== DATA PROVIDED

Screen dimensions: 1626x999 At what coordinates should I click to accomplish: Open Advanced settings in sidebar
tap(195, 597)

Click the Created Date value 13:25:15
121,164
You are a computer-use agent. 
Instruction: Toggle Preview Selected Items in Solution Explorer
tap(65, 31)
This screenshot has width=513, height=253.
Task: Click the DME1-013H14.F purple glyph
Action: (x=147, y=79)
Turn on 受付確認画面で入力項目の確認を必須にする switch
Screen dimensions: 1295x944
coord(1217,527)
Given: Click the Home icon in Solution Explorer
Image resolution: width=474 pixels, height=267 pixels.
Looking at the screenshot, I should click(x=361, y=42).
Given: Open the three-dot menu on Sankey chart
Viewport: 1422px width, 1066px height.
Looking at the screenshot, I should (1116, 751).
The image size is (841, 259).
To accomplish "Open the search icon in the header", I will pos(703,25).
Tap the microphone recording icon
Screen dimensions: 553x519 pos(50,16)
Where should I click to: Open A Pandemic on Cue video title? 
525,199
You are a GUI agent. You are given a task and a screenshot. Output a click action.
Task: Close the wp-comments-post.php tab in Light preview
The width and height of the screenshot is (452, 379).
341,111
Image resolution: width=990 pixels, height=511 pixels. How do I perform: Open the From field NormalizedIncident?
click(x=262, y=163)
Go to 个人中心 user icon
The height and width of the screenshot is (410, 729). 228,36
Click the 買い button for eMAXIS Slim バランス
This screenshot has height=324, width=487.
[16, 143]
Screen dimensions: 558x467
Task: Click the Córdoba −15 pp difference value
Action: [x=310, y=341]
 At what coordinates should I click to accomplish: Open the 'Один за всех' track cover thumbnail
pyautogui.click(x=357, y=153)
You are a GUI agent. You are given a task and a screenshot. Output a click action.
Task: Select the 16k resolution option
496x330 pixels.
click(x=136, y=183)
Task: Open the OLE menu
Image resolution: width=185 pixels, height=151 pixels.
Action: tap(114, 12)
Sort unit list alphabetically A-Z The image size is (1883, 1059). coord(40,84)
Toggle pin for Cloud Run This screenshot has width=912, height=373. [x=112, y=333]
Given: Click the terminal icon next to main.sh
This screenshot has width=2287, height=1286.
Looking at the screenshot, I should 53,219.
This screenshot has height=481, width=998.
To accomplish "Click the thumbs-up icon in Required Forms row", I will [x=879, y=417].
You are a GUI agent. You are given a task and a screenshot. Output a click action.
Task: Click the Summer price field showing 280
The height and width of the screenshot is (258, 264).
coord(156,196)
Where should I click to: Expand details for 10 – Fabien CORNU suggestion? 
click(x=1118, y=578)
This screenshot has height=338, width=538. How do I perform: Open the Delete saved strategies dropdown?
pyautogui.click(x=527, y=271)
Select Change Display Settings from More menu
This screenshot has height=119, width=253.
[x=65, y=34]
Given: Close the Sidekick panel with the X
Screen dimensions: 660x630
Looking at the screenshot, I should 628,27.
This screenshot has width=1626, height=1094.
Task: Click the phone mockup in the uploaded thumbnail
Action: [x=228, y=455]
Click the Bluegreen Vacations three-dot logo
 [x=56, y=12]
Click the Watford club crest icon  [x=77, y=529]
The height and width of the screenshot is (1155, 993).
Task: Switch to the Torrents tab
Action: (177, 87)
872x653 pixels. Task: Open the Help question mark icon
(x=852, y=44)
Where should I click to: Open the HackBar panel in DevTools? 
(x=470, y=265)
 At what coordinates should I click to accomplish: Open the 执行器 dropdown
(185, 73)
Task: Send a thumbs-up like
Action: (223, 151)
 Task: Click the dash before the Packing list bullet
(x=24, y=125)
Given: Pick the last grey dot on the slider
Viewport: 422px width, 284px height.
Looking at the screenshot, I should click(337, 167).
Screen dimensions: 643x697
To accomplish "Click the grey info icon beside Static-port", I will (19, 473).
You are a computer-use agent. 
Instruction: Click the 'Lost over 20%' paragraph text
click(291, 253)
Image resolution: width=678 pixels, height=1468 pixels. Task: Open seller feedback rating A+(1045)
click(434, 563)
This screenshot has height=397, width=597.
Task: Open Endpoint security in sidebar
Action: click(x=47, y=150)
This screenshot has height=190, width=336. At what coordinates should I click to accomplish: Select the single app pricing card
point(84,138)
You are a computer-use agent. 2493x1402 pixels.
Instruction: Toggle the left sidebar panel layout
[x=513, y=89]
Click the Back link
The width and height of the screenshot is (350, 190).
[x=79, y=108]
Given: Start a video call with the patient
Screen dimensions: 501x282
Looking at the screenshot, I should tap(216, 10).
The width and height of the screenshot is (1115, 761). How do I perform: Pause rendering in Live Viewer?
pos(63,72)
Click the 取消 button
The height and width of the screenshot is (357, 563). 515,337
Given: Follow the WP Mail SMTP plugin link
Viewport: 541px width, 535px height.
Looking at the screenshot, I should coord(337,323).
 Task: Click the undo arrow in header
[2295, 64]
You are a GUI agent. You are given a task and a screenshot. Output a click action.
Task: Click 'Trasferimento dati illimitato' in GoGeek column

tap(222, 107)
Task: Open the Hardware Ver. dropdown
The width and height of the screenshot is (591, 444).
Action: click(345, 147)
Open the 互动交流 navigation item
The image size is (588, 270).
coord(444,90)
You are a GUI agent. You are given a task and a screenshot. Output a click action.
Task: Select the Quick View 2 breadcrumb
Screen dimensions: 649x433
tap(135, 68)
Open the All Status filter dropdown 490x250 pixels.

====

Rewrite all of the material above, replacing every instance of "Solution Explorer" with "Project Explorer" and leaving everything else unchanged.

» **EXERCISE RESPONSE**
Screen dimensions: 1626x999 At what coordinates should I click to accomplish: Open Advanced settings in sidebar
tap(195, 597)

Click the Created Date value 13:25:15
121,164
You are a computer-use agent. 
Instruction: Toggle Preview Selected Items in Project Explorer
tap(65, 31)
This screenshot has width=513, height=253.
Task: Click the DME1-013H14.F purple glyph
Action: (x=147, y=79)
Turn on 受付確認画面で入力項目の確認を必須にする switch
Screen dimensions: 1295x944
coord(1217,527)
Given: Click the Home icon in Project Explorer
Image resolution: width=474 pixels, height=267 pixels.
Looking at the screenshot, I should click(x=361, y=42).
Given: Open the three-dot menu on Sankey chart
Viewport: 1422px width, 1066px height.
Looking at the screenshot, I should (1116, 751).
The image size is (841, 259).
To accomplish "Open the search icon in the header", I will pos(703,25).
Tap the microphone recording icon
Screen dimensions: 553x519 pos(50,16)
Where should I click to: Open A Pandemic on Cue video title? 
525,199
You are a GUI agent. You are given a task and a screenshot. Output a click action.
Task: Close the wp-comments-post.php tab in Light preview
The width and height of the screenshot is (452, 379).
341,111
Image resolution: width=990 pixels, height=511 pixels. How do I perform: Open the From field NormalizedIncident?
click(x=262, y=163)
Go to 个人中心 user icon
The height and width of the screenshot is (410, 729). 228,36
Click the 買い button for eMAXIS Slim バランス
This screenshot has height=324, width=487.
[16, 143]
Screen dimensions: 558x467
Task: Click the Córdoba −15 pp difference value
Action: [x=310, y=341]
 At what coordinates should I click to accomplish: Open the 'Один за всех' track cover thumbnail
pyautogui.click(x=357, y=153)
You are a GUI agent. You are given a task and a screenshot. Output a click action.
Task: Select the 16k resolution option
496x330 pixels.
click(x=136, y=183)
Task: Open the OLE menu
Image resolution: width=185 pixels, height=151 pixels.
Action: tap(114, 12)
Sort unit list alphabetically A-Z The image size is (1883, 1059). coord(40,84)
Toggle pin for Cloud Run This screenshot has width=912, height=373. [x=112, y=333]
Given: Click the terminal icon next to main.sh
This screenshot has width=2287, height=1286.
Looking at the screenshot, I should 53,219.
This screenshot has height=481, width=998.
To accomplish "Click the thumbs-up icon in Required Forms row", I will [x=879, y=417].
You are a GUI agent. You are given a task and a screenshot. Output a click action.
Task: Click the Summer price field showing 280
The height and width of the screenshot is (258, 264).
coord(156,196)
Where should I click to: Expand details for 10 – Fabien CORNU suggestion? 
click(x=1118, y=578)
This screenshot has height=338, width=538. How do I perform: Open the Delete saved strategies dropdown?
pyautogui.click(x=527, y=271)
Select Change Display Settings from More menu
This screenshot has height=119, width=253.
[x=65, y=34]
Given: Close the Sidekick panel with the X
Screen dimensions: 660x630
Looking at the screenshot, I should 628,27.
This screenshot has width=1626, height=1094.
Task: Click the phone mockup in the uploaded thumbnail
Action: [x=228, y=455]
Click the Bluegreen Vacations three-dot logo
 [x=56, y=12]
Click the Watford club crest icon  [x=77, y=529]
The height and width of the screenshot is (1155, 993).
Task: Switch to the Torrents tab
Action: (177, 87)
872x653 pixels. Task: Open the Help question mark icon
(x=852, y=44)
Where should I click to: Open the HackBar panel in DevTools? 
(x=470, y=265)
 At what coordinates should I click to accomplish: Open the 执行器 dropdown
(185, 73)
Task: Send a thumbs-up like
Action: (223, 151)
 Task: Click the dash before the Packing list bullet
(x=24, y=125)
Given: Pick the last grey dot on the slider
Viewport: 422px width, 284px height.
Looking at the screenshot, I should click(337, 167).
Screen dimensions: 643x697
To accomplish "Click the grey info icon beside Static-port", I will (19, 473).
You are a computer-use agent. 
Instruction: Click the 'Lost over 20%' paragraph text
click(291, 253)
Image resolution: width=678 pixels, height=1468 pixels. Task: Open seller feedback rating A+(1045)
click(434, 563)
This screenshot has height=397, width=597.
Task: Open Endpoint security in sidebar
Action: click(x=47, y=150)
This screenshot has height=190, width=336. At what coordinates should I click to accomplish: Select the single app pricing card
point(84,138)
You are a computer-use agent. 2493x1402 pixels.
Instruction: Toggle the left sidebar panel layout
[x=513, y=89]
Click the Back link
The width and height of the screenshot is (350, 190).
[x=79, y=108]
Given: Start a video call with the patient
Screen dimensions: 501x282
Looking at the screenshot, I should tap(216, 10).
The width and height of the screenshot is (1115, 761). How do I perform: Pause rendering in Live Viewer?
pos(63,72)
Click the 取消 button
The height and width of the screenshot is (357, 563). 515,337
Given: Follow the WP Mail SMTP plugin link
Viewport: 541px width, 535px height.
Looking at the screenshot, I should coord(337,323).
 Task: Click the undo arrow in header
[2295, 64]
You are a GUI agent. You are given a task and a screenshot. Output a click action.
Task: Click 'Trasferimento dati illimitato' in GoGeek column

tap(222, 107)
Task: Open the Hardware Ver. dropdown
The width and height of the screenshot is (591, 444).
Action: click(345, 147)
Open the 互动交流 navigation item
The image size is (588, 270).
coord(444,90)
You are a GUI agent. You are given a task and a screenshot. Output a click action.
Task: Select the Quick View 2 breadcrumb
Screen dimensions: 649x433
tap(135, 68)
Open the All Status filter dropdown 490x250 pixels.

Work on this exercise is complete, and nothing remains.